Le miramos con los ojos y con las entrañas.
Venía de vuelta de ciudades.
Como la astilla del barco traía pegadas algas y corales
y lo lamíamos con los ojos como al cachorro la loba buena,
los cinco sentados, con algo de padres y madres.
No había envejecido y en vez de eso llegaba
fuerte de frutos cálidos, de barros genésicos y rojos amores;
como siempre llegaba cuando iba lejos,
vela yodada y salada traía su cuerpo
a sus hermanos que no viven a orillas del mar.
Él nos miró sin hallarnos hermosos
ni en cuanto a hombres ni en cuanto a hermanos de juego.
Él miró la casa sin hallarla perfecta
ni de vejez ni de fantasmas ni de antiguo amor.
Dejamos caer las frases de sésamo para ayudarle
su recuerdo y le pusimos mezclados los frutos y los potes de miel,
las viejas cerámicas y los viejos semblantes
diciendo sus nombres que han labrado su lengua.
Los frutos repasaba con desgano;
el agua estaba sin alabanza, oyó los nombres sin sonreírles.
Poco a poco le fuimos viendo
como el cristal mojado que se seca dejando ver,
mirada húmeda volvía bellamente.
Cara de carne que tuvo, planos traía de largos diamantes.
La voz se le había quedado lejos y no caía a nuestros pechos
ni en nuestras manos ni en nuestra casa.
Buscando su voz los cinco hermanos seguíamos mirándole
y por traerla le contamos qué habíamos hecho.

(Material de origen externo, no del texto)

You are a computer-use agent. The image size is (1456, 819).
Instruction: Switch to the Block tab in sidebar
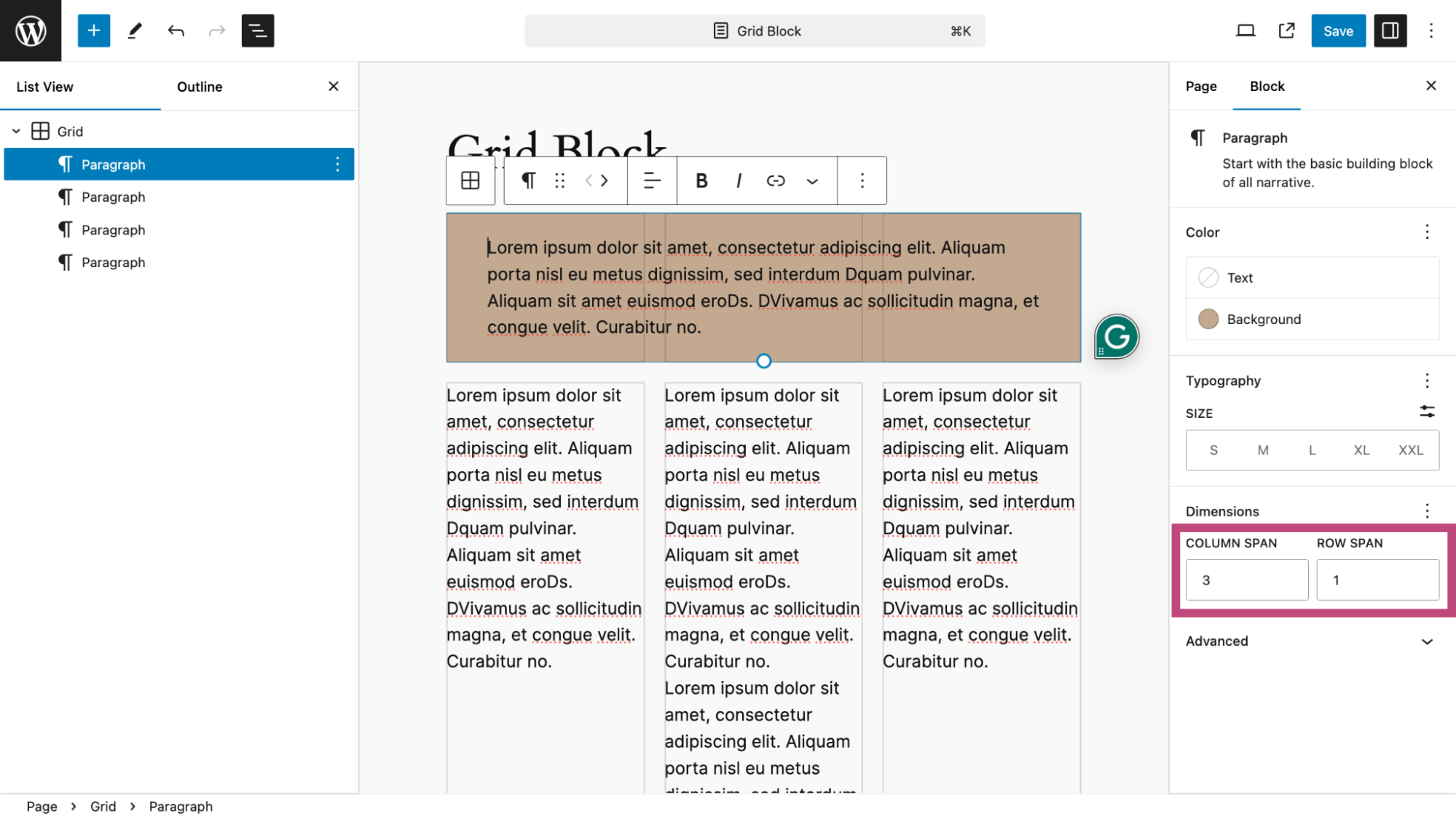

Alfonso, resinas de las que halló el secreto,
Enrique, tapices de un bosque cortado de galgos,
Antonio, sus cobres patéticos, y yo, canciones,
veinticuatro silbos de viento y en ellos la suya.
Queríamos todos hacerle contar y sabíamos
que siempre Mayor hizo más que nosotros,
y porque estaba cargado y ceñido de vida
descargarlo quisimos como cornucopia.
Su mano en la mesa confesaba compases y
decía mando de hierro y cuerdas y saltaba vivaz como un fuete.